From the line that contains "Insert HTML anchor using anchor icon" to the final line of the entries, return every line exactly and leave out all others.

----- DATA LISTING -----

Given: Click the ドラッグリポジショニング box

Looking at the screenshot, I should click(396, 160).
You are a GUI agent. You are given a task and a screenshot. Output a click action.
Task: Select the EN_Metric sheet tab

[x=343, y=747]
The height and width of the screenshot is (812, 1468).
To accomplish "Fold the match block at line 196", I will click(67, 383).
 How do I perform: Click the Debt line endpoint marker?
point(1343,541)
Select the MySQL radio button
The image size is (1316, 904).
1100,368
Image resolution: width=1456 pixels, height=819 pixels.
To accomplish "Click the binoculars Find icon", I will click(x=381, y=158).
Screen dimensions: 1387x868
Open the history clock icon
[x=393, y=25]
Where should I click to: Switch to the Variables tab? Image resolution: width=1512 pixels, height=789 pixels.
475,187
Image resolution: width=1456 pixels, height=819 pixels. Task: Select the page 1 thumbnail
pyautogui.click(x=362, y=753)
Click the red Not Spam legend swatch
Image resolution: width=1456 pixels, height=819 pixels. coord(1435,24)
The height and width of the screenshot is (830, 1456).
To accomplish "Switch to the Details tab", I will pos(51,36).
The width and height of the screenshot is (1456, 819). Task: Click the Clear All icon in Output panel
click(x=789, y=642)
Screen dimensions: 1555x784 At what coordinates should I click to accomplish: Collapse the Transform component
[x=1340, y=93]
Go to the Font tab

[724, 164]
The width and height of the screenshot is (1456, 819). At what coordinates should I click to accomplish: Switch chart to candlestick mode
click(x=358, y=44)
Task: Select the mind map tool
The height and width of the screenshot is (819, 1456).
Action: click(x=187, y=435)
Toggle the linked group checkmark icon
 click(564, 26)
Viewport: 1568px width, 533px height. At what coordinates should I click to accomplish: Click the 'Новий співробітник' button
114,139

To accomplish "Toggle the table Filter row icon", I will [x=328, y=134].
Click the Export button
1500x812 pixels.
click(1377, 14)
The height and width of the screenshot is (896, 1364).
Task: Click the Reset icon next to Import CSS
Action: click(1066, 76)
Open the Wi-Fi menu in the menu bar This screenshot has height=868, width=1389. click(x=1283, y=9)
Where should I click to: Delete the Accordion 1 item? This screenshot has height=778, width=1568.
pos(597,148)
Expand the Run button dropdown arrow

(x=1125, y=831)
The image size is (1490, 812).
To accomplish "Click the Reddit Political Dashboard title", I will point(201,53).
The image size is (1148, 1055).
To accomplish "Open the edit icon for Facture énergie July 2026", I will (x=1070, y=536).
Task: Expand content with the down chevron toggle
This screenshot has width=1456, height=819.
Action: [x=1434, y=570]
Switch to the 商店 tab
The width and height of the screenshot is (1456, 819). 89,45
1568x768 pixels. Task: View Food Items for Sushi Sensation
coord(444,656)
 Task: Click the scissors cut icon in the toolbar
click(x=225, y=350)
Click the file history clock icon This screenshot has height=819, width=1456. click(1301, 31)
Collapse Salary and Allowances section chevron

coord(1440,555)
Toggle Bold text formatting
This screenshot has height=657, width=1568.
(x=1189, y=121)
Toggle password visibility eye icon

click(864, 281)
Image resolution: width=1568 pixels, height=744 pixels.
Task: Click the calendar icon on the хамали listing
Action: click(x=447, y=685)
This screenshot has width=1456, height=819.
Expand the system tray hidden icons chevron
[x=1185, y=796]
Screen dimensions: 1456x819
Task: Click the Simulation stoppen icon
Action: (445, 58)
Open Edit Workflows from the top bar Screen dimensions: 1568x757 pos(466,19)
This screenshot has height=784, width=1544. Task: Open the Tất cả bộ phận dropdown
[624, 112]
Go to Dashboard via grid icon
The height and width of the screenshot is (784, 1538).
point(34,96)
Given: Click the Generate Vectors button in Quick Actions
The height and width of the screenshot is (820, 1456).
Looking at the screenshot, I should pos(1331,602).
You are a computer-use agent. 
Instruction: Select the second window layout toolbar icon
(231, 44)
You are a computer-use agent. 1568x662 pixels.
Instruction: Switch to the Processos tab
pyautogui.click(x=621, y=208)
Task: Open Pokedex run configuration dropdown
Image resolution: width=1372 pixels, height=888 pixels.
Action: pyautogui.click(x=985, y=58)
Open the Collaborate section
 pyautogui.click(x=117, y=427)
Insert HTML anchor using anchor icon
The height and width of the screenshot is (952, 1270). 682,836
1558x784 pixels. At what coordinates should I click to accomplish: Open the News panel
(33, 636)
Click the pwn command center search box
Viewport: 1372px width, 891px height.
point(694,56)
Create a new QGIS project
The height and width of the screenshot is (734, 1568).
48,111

-----

REPLY
Insert HTML anchor using anchor icon
The height and width of the screenshot is (952, 1270). 682,836
1558x784 pixels. At what coordinates should I click to accomplish: Open the News panel
(33, 636)
Click the pwn command center search box
Viewport: 1372px width, 891px height.
point(694,56)
Create a new QGIS project
The height and width of the screenshot is (734, 1568).
48,111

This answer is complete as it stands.